Bu hafta elim klavyeye pek gitmese de çarşamba günkü köşemi boş bırakmamak adına birşeyler karalamaya karar verdim.

Sonuçları çok tartışılsa da bihayet 2015’in 2. seçimini de geçtiğimiz pazar atlattık. Oy ve Ötesi oluşumu olarak ülke çapında toplamda 43 ilde, 133.00 sandıkta ve 50.000’e yakın gönüllü ile sabahın 7’sinden akşam çuvallar ilçe seçim kurullarına uştırılana kadar görevdeydik. Seçim sırasında bir çok usulsüzlüğün önüne geçildiği gibi seçimden sonra da diğer partilerin de yardımıyla toplanan toplamda 185.000’e yakın “ıslak imzalı” tutanak, sisteme girildi. Burada 25.000’e yakın gönüllü bilgisayarları üzerinden tutanakları teyit ederek, oy sayılarını sisteme yüklediler.

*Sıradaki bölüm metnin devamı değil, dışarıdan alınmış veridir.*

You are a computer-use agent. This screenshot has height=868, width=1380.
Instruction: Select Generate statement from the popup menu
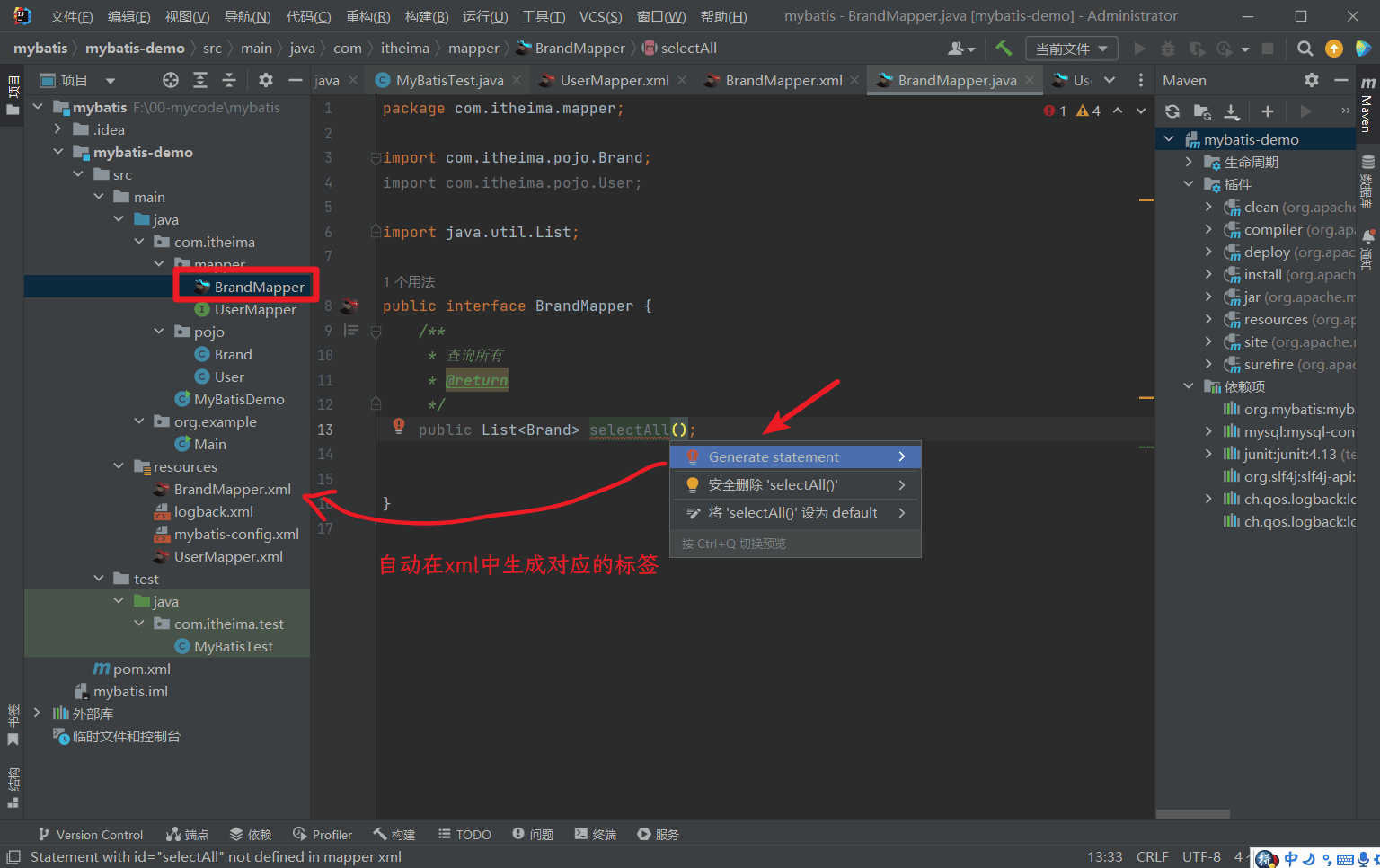(x=774, y=456)
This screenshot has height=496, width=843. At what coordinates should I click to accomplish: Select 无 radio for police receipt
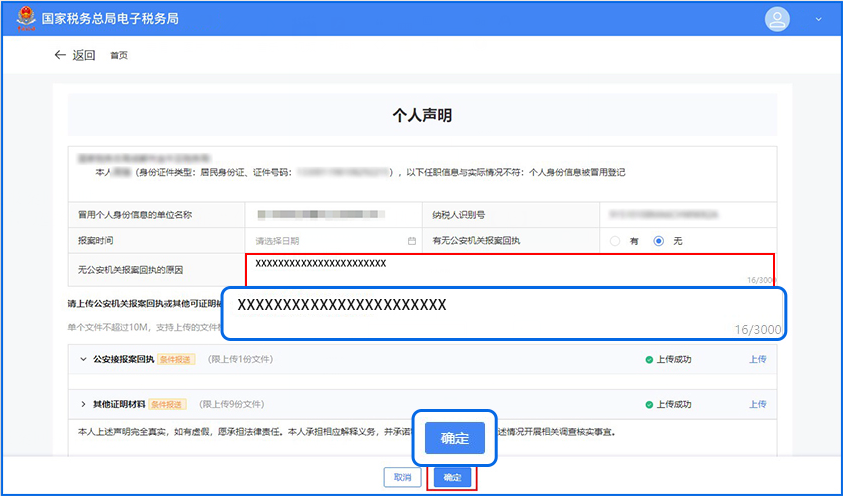click(659, 241)
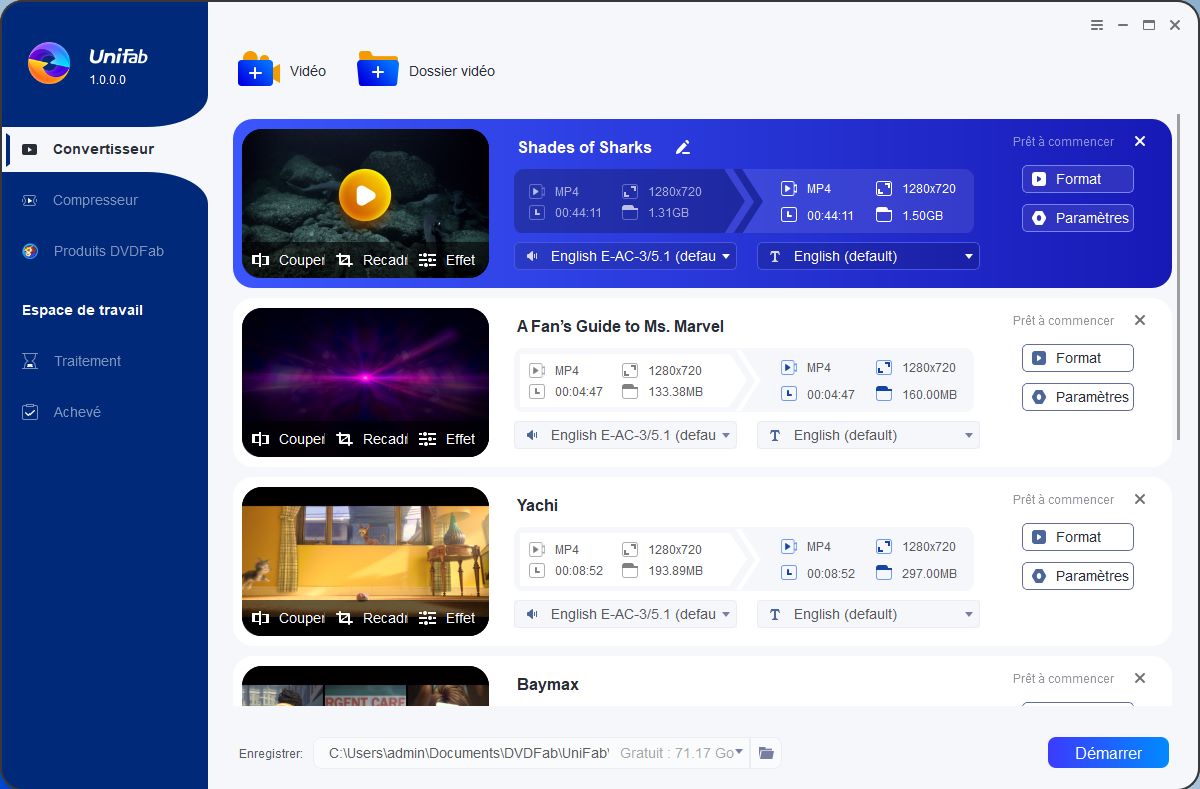Open Recadrer tool on Ms. Marvel video
Screen dimensions: 1200x789
(372, 439)
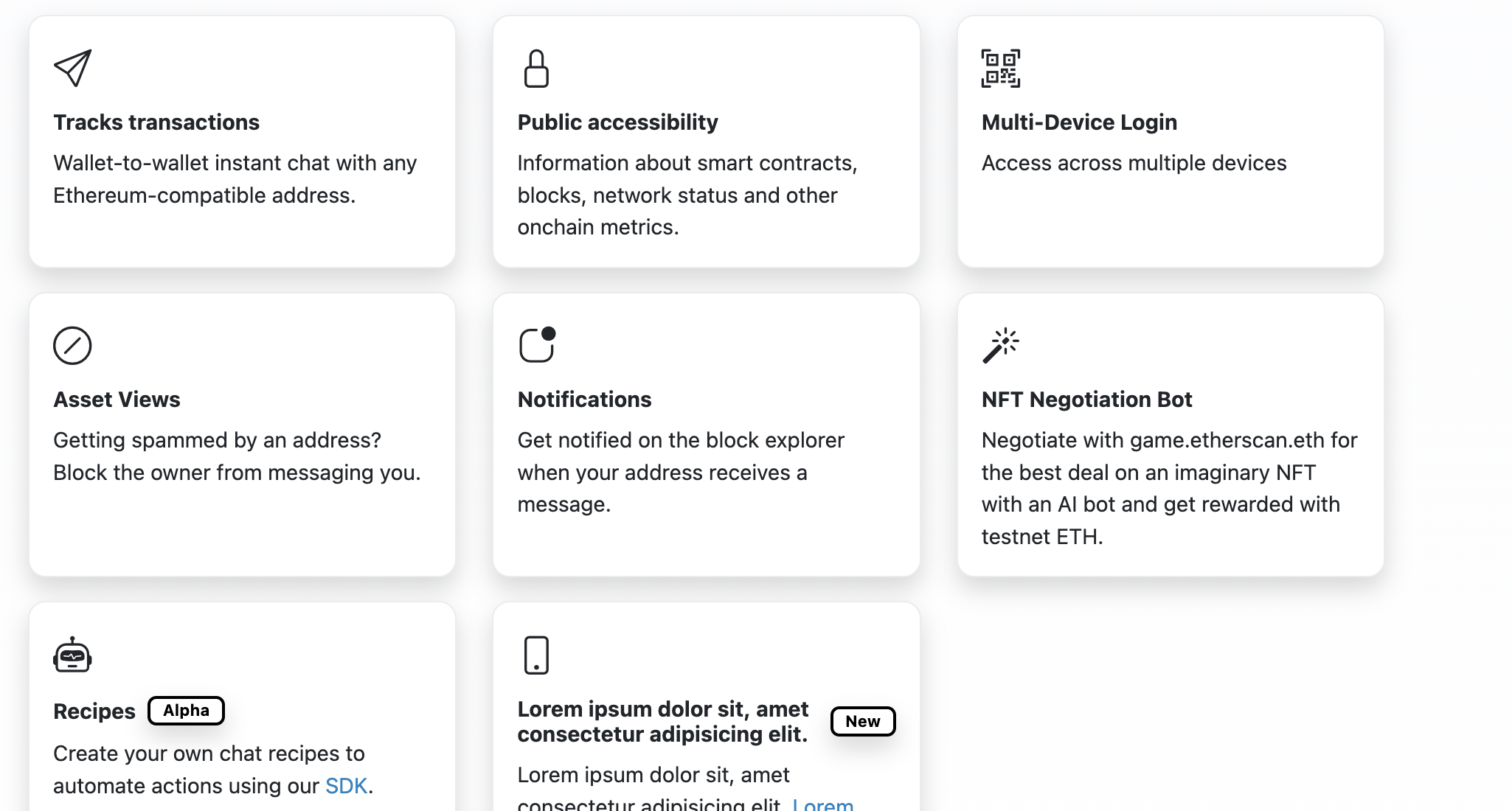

Kuvvetle muhtemel; bu yazıyı kaleme aldığımda; itirazda bulunmaları için tespit edilen bütün usulsüzlükler siyasi partilere bildirilmiş olacak. Artık top sisyasi partilerde. Bakalım sosyal medyaya yansıyan ve oy oranlarını ciddi şekilde etkileyebilecek olan usulsüzlükler gerçek mi, yakında hepimiz öğreneceğiz. Eğer yetişirse; sonuçların bir kısmını da perşembe yada cuma günü tekrardan köşemde kaleme alacağım.

Gelelim sonuçların esasına. Eriyen MHP oyları tabanının geçirgen olduğu AKP’ye yaradı. MHP, HDP’nin de gerisinde kalarak 4. parti olarak meclise girdi. Ağır toplarının bir kısmı ise seçilemedi.

HDP ise anlaşılmayacak şekilde, AKP’nin o kadar milliyetçi söylemine, “Çözüm sürecini dondurduk” beyanlarına ve tabanınının çok da geçirgen olmamasına rağmen oylarının bir kısmını AKP’ye (Yer yer CHP’ye de) kaptırdı. Ama MHP’nin başarısızlığı üzerine 3. parti yani yavru muhalefet olarak mecliste yerini aldı.

CHP ise her zaman ki gibi kemik oyunu arttıramayarak %25 oyla ana muhalefet koltuğuna oturdu. Bu sefer daha fazla milletvekili ile hem de.

Seçimin kaybedeni olan bu 3 parti lideri de her zamanki gibi kendilerinde herhangi bir hata görmeyip çaylarını yudumlamaya devam etme kararı aldılar. Hatta HDP ile giderek seçim sonucunu bir başarı olarak değerlendirdi.

AKP ise seçimin tek kazananı olarak tek başına iktidar kapısını araladı. Tek başına anayasa yapma yeterliliğine ulaşamasa da tek başına iktidar olmanın bütün nimetleri 5 ay sonra yine önüne döküldü. Balkon konuşmaları, sarayın tepkisi vs hepiniz zaten televizyonlardan biliyorsunuz.

PKK’nin eylemleri ve infazlarının terörle arasına mesafe koyamayan HDP’nin oylarını düşüreceği, ülkede kan dökülürken uzlaşmaz tavır sergileyen MHP’nin milliyetçi oyları daha çözüm odaklı hareket eden ve oslo görüşmeleri ve çözüm sürecine rağmen milliyetçi söylemlere yönelen AKP’ye kayacağı, Suruç ve Ankaradaki patlamaların Davutoğlunun da belirttiği üzere AKP’nin oylarını yükseliş trendine soktuğunu değerlendirdiğimiz de bile 5 ay gibi kısa bir süre içerisinde 1 milyon oya tekabül eden %9’un nasıl saf değiştirdiğini anlamak gerçekten mümkün görünmüyor.

Hatayda bağımsız adaydan boşalan 19.000 oyun akıbeti de hala çözülebilmiş değil.